Mss Xsabo Power Limited v Great Lakes Energy Company (NV) (Company Cause 13 of 2022) [2024] UGHCCD 57 (25 April 2024)
Full Case Text
## **THE REPUBLIC OF UGANDA IN THE HIGH COURT OF UGANDA AT KAMPALA (CIVIL DIVISION) IN THE MATTER OF THE COMPANIES ACT, 2012 COMPANY CAUSE NO. 13 OF 2022 (ARISING FROM COMPANY PETITION NO. 5 OF 2020 BEFORE THE COMPANY REGISTRAR) MSS XSABO POWER LIMITED :::::::::::::::::::::::::: APPLICANT/APPELLANT VERSUS GREAT LAKES ENERGY COMPANY NV :::::::::::::::::::::::::::::: RESPONDENT BEFORE: HON. JUSTICE BONIFACE WAMALA RULING**
## **Introduction**
[1] Being dissatisfied with the decision of Ms.

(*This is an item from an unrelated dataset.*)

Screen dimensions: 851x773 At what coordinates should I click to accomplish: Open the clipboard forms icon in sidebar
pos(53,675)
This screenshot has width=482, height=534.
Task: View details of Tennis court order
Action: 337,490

Angella Nyesiga, a Registrar of Companies dated 7th July 2022, the Appellant/ Applicant brought this appeal by Notice of Motion under Sections 291 and 292 of the Companies Act 2012, Order 38 rule 5(d) and Order 52 rules 1 and 3 of the CPR seeking orders that;
a) The Court sets aside the ruling of the Company Registrar on amendment of the answer to the petition in Company Petition No. 5 of 2021 dated 8th July 2022.
b) The Court allows the amendment of the answer to the petition in Company Petition No. 5 of 2021 that was improperly denied by the Company Registrar.
c) Costs of the application be provided for.
[2] The grounds upon which the application is based are summarized in the Notice of Motion and also set out in the affidavit sworn in support of the application by **Bernads Okello**, the General Manager of the Appellant company. Briefly, the grounds are that the Appellant is a respondent in company petition No. 5 of 2021 that is before the Company Registrar in which the petitioner (now Respondent) is challenging the revocation of its shares in the Appellant company. It is stated that before the hearing of the petition, the Appellant applied for leave to file an amendment to its answer to the petition which was opposed by the Respondent (petitioner). On 8th July 2022, the Company Registrar delivered a ruling declining the request to amend the answer to the petition on account that the amendment would change the cause of action, cause a multiplicity of suits and would prejudice the petitioner. It is stated by the deponent that the intended amendment was not replacing the grounds of revocation of the shares but merely expounding on the original grounds of defence. The deponent also stated that the Company Registrar unilaterally framed issues to be resolved which do not reflect the real dispute between the parties. He concluded that because of those errors of law and or fact, the appeal should be allowed and the orders of the Registrar overturned.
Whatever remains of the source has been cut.